Start of Text under study
The newly elected chairpersons and vice-chairs of municipal corporations and town committees have threatened to move the BHC to attain their powers and funds. Some of them have threatened to tender resignations in case their demands are not met. “We will go to every extent to secure our constitutional powers,” warns Dr Kaleemullah.

Sardar Tareen too has threatened to stage a protest demonstration outside the Balochistan Assembly building along with the newly elected leadership of different districts, in an attempt to press the government into allocating substantial funds for local bodies.

“We will not bow before the bureaucracy and we will continue our struggle for the success of the local bodies system,” asserts the local government minister.

All newly elected local bodies’ members, led by Dr Kaleemullah, met the other day to evolve a strategy to put pressure on the provincial government. They demanded of the Balochistan government to devolve administrative, financial and legal powers to local bodies under Article 141/A of the Constitution. “Neither do we have any resources nor any offices to work in,” says Syed Sharaf Agha.

It is expected that the issue of power division between MPAs, minister and local government representatives is likely to gain steam in the days to come, once Punjab and Sindh have also completed their local bodies’ polls. It is a tragedy of our times that military dictators have always empowered councillors to enjoy support at the grassroots level but weakened the parliament, while democratic governments have always been reluctant to empower people at the grassroots.
End of Text under study
Start of Data below
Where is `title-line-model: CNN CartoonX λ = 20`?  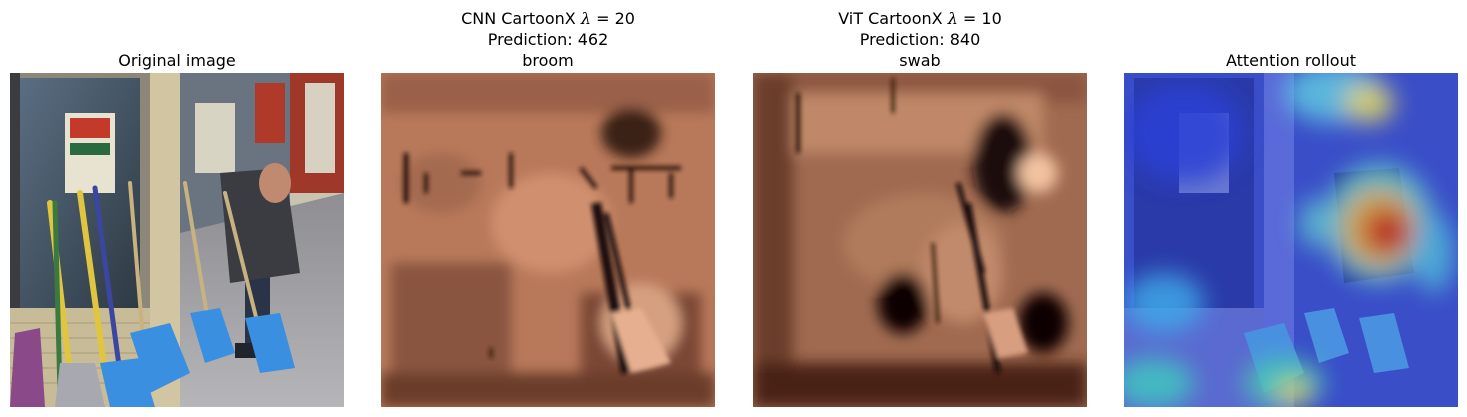
title-line-model: CNN CartoonX λ = 20 is located at coordinates (548, 18).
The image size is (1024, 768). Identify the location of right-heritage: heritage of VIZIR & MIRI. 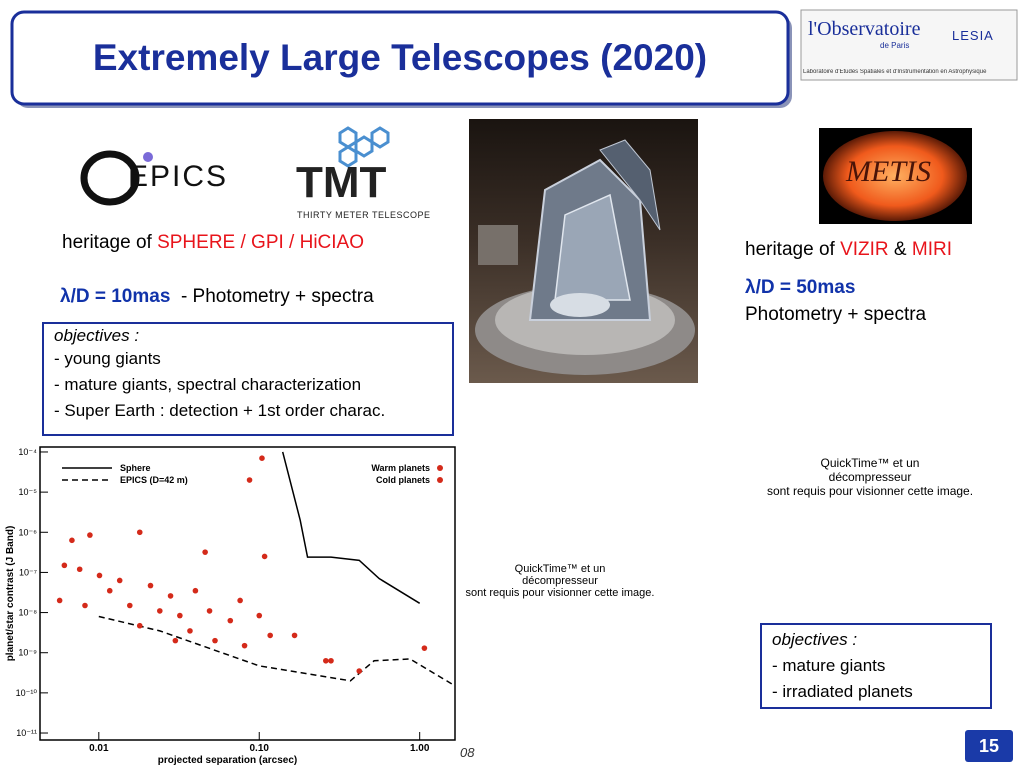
End of Data below
▶ _Task list_
1) Answer these questions from the text on Balochistan's local bodies, one line each.
(a) Where does Sardar Tareen threaten to stage a protest demonstration?
(b) Under which article of the Constitution do the members demand that powers be devolved?
(c) Who led the newly elected members when they met to plan a strategy?
2) Decide whether each statement agrees with the text on Balochistan's local bodies. Answer yes or no, and quote the words from the text that settle it.
(a) Some of the newly elected chairpersons and vice-chairs have threatened to resign if their demands are not met.
(b) Syed Sharaf Agha says the local bodies have offices but no resources.
(c) The text says military dictators have strengthened parliament.

▶ _Answers to the problems_
1)
(a) Outside the Balochistan Assembly building.
(b) Article 141/A.
(c) Dr Kaleemullah.

2)
(a) Yes: "Some of them have threatened to tender resignations in case their demands are not met."
(b) No: "Neither do we have any resources nor any offices to work in"
(c) No: "military dictators have always empowered councillors to enjoy support at the grassroots level but weakened the parliament"